Reasons to continue or cease non-insulin GLMs when insulin is commenced can vary. Some classes such as thiazolidinediones and glucagon-like peptide 1 (GLP-1) receptor agonists are not compliant with PBS subsidy when insulin is prescribed. For people with chronic kidney disease (CKD), many GLMs are not recommended at an estimated glomerular filtration rate (eGFR) of 30–45 mL/min. Some exceptions include gliclazide, linagliptin and a low dose of sitagliptin. The recently released American Diabetes Association/European Association for the Study of Diabetes consensus report into the management of hyperglycaemia in T2DM promotes the use of sodium-glucose cotransporter 2 inhibitors (SGLT2i), if not contraindicated, when atherosclerotic cardiovascular disease, heart failure or CKD are present.4 Many studies identify a benefit in weight loss and a reduction in the total daily insulin dose when SGLT2i are added to insulin.5

Insulin administration technique

Each of the three pharmaceutical companies that distribute insulin in Australia has a number of excellent consumer information booklets and starter kits for people with T2DM commencing insulin. In addition, insulin pen needle manufacturers also provide pictorials on correct injection technique. Increasingly, this information is available in several languages, and the inclusion of pictures and diagrams can assist people with low literacy levels. Several online insulin self-administration demonstrations are also available. Teaching insulin self-administration should focus on injecting into the right tissue space, at the right time, in the right way, every time.

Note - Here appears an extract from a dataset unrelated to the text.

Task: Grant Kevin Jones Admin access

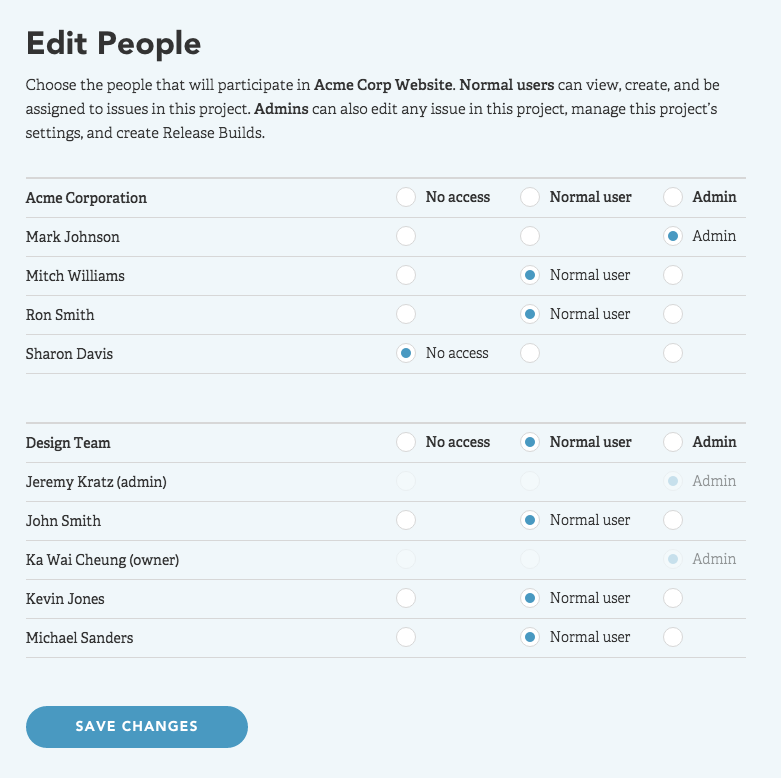Action: click(673, 598)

Insulin must be administered into subcutaneous tissue to ensure optimal absorption. The abdomen is the preferred site for insulin administration within the boundaries of 1 cm above the symphysis pubis, 1 cm below the lowest rib, 1 cm away from the umbilicus and laterally at the flanks.3 International clinical guidelines recommend using short 4 mm and 5 mm pen needles (regardless of body size) to reduce accidental intramuscular administration that can alter insulin action and blood glucose variability and increase the risk of hypoglycaemia. Slimmer people may need to use a skin fold to further reduce the risk of intramuscular administration.6 The safety and efficacy of 4 mm insulin pen needles has been demonstrated without additional skin leakage in adults of all sizes.7 When using 4 mm needles, insulin should be delivered at a 90 degree angle to reduce the risk of dermal administration.

Cloudy or premixed insulin must be resuspended correctly prior to every injection. A two-unit air shot must be made prior to dialling up the intended dose to ensure free and unobstructed flow.

It is important to educate patients on the insulin time–action profile regardless of the type of insulin used to initiate or intensify therapy. This promotes their understanding of the ‘why’ and elevates their confidence in the ‘how’ to self-titrate. The benefit of patient empowerment achieved in this area should not be underestimated.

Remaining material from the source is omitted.